Uno stadio importante quello meneghino, emblema del calcio di Milano ma potremmo dire del calcio italiano in Europa e nel mondo. Lo stesso Meazza rappresenta un grande prodotto del calcio nostrano, un idolo delle folle interiste e un autentico trascinatore e rappresentante della Nazionale italiana campione del mondo nel 1934 e 1938.

Eppure la storia di questa intitolazione rivela che non fu né facile né scontata.

Dopo la morte del grande campione ci fu una persona che, non appena avuta la notizia della scomparsa, prese molto seriamente la questione dell’intitolazione, il giornalista Mario Natucci.

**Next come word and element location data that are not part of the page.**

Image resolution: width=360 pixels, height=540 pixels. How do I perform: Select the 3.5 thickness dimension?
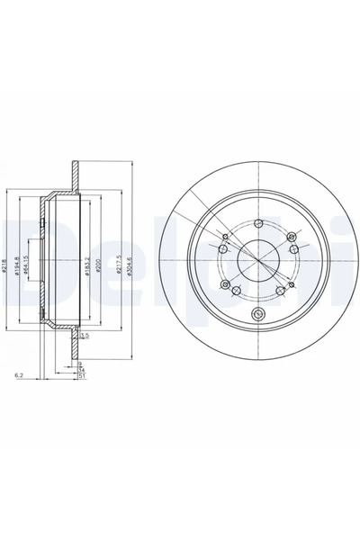click(86, 336)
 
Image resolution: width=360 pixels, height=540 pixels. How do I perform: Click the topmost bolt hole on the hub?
click(258, 224)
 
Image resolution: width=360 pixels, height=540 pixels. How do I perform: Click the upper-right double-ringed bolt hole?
click(291, 238)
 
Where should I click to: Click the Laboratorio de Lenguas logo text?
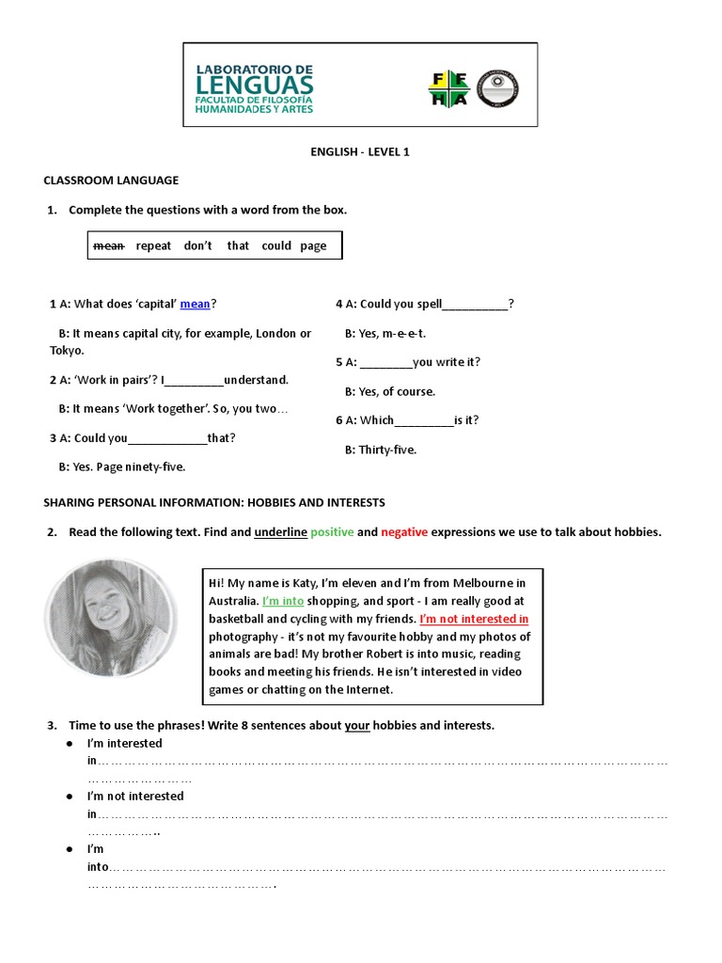pos(254,88)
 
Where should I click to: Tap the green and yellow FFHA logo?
pos(448,88)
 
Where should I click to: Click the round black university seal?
pos(497,88)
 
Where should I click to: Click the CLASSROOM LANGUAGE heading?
pos(111,180)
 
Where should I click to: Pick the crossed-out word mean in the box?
pos(109,245)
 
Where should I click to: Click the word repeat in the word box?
pos(153,245)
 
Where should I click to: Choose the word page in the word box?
pos(313,245)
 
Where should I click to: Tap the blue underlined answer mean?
pos(195,304)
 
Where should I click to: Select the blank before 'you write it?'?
pos(385,363)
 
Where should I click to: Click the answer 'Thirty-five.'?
pos(381,450)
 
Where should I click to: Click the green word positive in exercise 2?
pos(332,532)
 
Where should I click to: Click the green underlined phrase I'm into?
pos(283,601)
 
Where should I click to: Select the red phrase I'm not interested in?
pos(474,619)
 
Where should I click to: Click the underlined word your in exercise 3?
pos(356,725)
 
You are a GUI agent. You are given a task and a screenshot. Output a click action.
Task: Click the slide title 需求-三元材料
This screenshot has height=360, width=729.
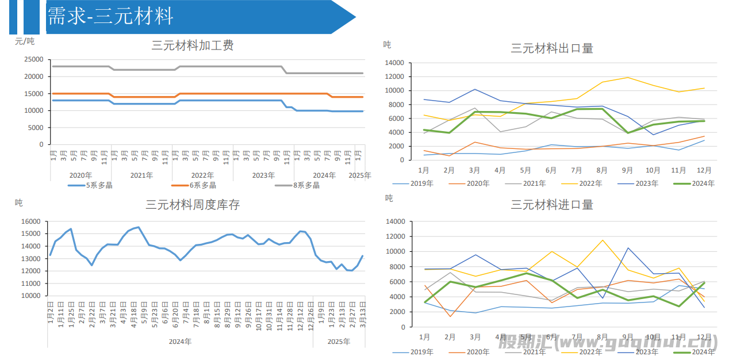(110, 16)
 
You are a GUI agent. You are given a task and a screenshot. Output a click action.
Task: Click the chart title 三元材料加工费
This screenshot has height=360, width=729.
(193, 45)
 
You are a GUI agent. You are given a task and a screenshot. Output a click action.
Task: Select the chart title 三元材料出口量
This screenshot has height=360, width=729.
(552, 48)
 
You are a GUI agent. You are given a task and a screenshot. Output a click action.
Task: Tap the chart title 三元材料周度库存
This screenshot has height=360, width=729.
(193, 205)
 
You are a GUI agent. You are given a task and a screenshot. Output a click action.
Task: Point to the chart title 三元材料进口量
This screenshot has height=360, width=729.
(552, 205)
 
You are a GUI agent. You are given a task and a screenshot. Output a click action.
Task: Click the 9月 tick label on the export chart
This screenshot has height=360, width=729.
(627, 170)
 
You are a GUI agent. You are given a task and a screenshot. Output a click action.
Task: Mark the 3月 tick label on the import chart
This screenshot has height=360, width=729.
(475, 337)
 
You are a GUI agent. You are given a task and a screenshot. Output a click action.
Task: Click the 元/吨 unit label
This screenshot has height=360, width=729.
(25, 41)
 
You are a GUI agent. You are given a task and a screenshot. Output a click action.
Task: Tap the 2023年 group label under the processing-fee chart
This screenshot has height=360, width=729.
(263, 175)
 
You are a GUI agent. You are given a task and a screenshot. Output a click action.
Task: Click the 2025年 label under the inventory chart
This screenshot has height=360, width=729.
(339, 342)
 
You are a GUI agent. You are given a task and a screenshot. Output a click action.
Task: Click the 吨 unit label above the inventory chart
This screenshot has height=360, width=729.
(19, 202)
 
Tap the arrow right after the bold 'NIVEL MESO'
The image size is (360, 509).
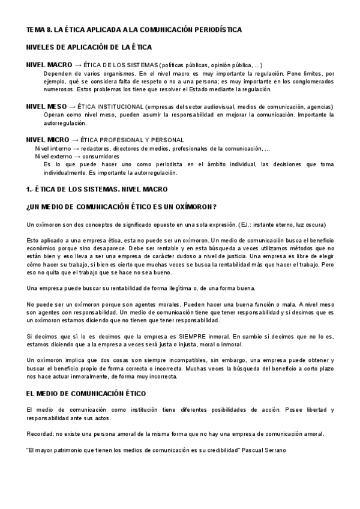[74, 107]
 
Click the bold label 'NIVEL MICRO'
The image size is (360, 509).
[48, 140]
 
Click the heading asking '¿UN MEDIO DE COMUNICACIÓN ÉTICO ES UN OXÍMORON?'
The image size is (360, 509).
[121, 207]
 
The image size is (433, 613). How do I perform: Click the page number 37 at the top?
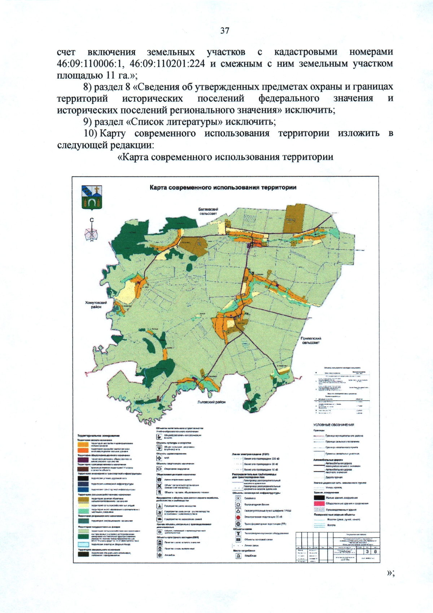point(225,31)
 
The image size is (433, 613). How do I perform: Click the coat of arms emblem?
point(92,198)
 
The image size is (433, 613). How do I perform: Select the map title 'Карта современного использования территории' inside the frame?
point(223,188)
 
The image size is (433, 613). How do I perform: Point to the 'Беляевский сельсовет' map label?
point(208,211)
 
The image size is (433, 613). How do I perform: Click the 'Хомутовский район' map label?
point(96,305)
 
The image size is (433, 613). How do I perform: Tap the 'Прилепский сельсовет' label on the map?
point(311,340)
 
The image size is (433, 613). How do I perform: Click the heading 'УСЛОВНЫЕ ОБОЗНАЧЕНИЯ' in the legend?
point(333,425)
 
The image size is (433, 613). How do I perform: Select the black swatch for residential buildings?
point(319,498)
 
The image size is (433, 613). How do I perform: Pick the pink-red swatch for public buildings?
point(319,503)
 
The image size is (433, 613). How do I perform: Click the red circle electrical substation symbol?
point(238,517)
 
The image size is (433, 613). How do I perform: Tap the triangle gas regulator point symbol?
point(238,511)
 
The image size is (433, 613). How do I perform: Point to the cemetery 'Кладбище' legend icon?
point(238,556)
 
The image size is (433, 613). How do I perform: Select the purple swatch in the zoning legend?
point(83,460)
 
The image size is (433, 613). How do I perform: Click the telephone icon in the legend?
point(159,480)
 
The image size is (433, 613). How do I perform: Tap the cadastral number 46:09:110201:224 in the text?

Con un’iniziativa lanciata dalle colonne della “Notte”, una testata all’epoca tra le più lette a Milano, Natucci persegue questo obiettivo che diventa tale già la sera stessa della triste notizia.

Meazza è un campione che certamente è ricordato con la maglia della Nazionale ma anche con quella dell’Inter. Pochi ricordano invece che ha vestito per due stagioni, dal 1940 al 1942, la maglia anche del Milan, che in quel periodo si chiamava Milano. E questo era certamente un punto a favore dell’iniziativa …ma c’era qualche ostacolo.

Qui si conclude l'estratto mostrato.